#616…”Check TIME on Adolescents and Depression”


Something’s up…TIME‘s getting much better!


   I highly recommend the Nov. 7, 2016 issue. (Go to your dentist’s office to locate a copy if all else fails…)


   The cover story by Susanna Schrobsdorff, “Anxiety, Depression, and the American Adolscent” will open your eyes with tears and concern.


   The piece is well written, except for…


For more use the DOOR.




   First, I mention this not only as a Christian, but as the son of a psychiatrist and as one who majored in psychology in college.

   Schrobsdorff’s point that she’s dealing with: “The Kids Are Not All Right.” This is not jaw-dropping news to most folks who live around people.
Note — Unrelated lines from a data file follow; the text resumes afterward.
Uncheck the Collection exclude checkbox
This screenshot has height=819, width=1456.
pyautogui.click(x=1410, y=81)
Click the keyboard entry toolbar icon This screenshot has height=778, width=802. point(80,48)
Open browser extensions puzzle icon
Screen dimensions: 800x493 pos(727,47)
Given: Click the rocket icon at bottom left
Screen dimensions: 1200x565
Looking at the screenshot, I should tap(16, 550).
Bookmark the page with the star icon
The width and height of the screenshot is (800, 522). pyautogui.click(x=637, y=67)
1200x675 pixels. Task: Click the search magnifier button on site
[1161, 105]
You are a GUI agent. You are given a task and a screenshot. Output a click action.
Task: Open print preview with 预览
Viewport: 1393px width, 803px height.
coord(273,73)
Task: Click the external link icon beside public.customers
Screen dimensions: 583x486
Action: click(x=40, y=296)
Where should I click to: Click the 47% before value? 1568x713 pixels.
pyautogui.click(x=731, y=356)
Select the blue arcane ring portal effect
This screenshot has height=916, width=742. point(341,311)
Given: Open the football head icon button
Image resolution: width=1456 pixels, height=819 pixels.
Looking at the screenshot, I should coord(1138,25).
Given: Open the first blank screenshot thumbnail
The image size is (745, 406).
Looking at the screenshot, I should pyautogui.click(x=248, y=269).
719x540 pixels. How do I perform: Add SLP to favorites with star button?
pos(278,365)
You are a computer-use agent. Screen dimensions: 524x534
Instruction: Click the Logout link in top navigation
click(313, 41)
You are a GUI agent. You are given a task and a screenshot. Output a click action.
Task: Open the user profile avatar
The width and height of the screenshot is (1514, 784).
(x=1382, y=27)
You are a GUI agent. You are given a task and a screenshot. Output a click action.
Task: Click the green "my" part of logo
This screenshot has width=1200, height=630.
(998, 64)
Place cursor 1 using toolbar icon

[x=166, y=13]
But the description about what’s happening to teens on higher economic levels (her main focus) is concisely described with charts and narrative. A shocking number of adolescents are “cutting themselves” not only to commit suicide, but the relieve themselves from emotional pain, which many learn about from others through our technological wonderland.

   This is just one example.

   Many, many kids, unknown to others live in a personal emotional hell that their parents and teachers are totally unaware of. One datum: Teens ages 13 to 18, 6,300,000 of them, have had an “anxiety disorder” (a term that, of course, needs defining) in 2015. That’s 25% of them.

   One psychiatrist, Fadi Haddad, offers 5 suggestions (that need more explaining than what’s here):

   (1)  Talk (with kids) about the real stuff.

   (2)  Pay attention, but don’t smother them.

   (3)  Resist getting angry.

   (4)  Don’t put off getting help.

   (5)  Treat the whole family.

   I don’t disagree with this, but I can’t help but notice that one key thing has been ignored: the spiritual dimension–not just general stuff, but the dimension that serious Christians are well aware of.

   In my years in evangelical Christian churches, and teaching high school students in Sunday School and working with them in youth groups, I’ve seen how God and Bible can have a real positive effect on teen behavior.

   I heartily agree with the “5” above, but sharing with kids news about the power of God can have a positive effect on what’s bedeviling children–and their parents–today.

   I will only add this: Ask questions often. And let kids ask questions. Don’t lie to them. Always tell the truth, and if you don’t have an answer or a good response to what they ask, say so.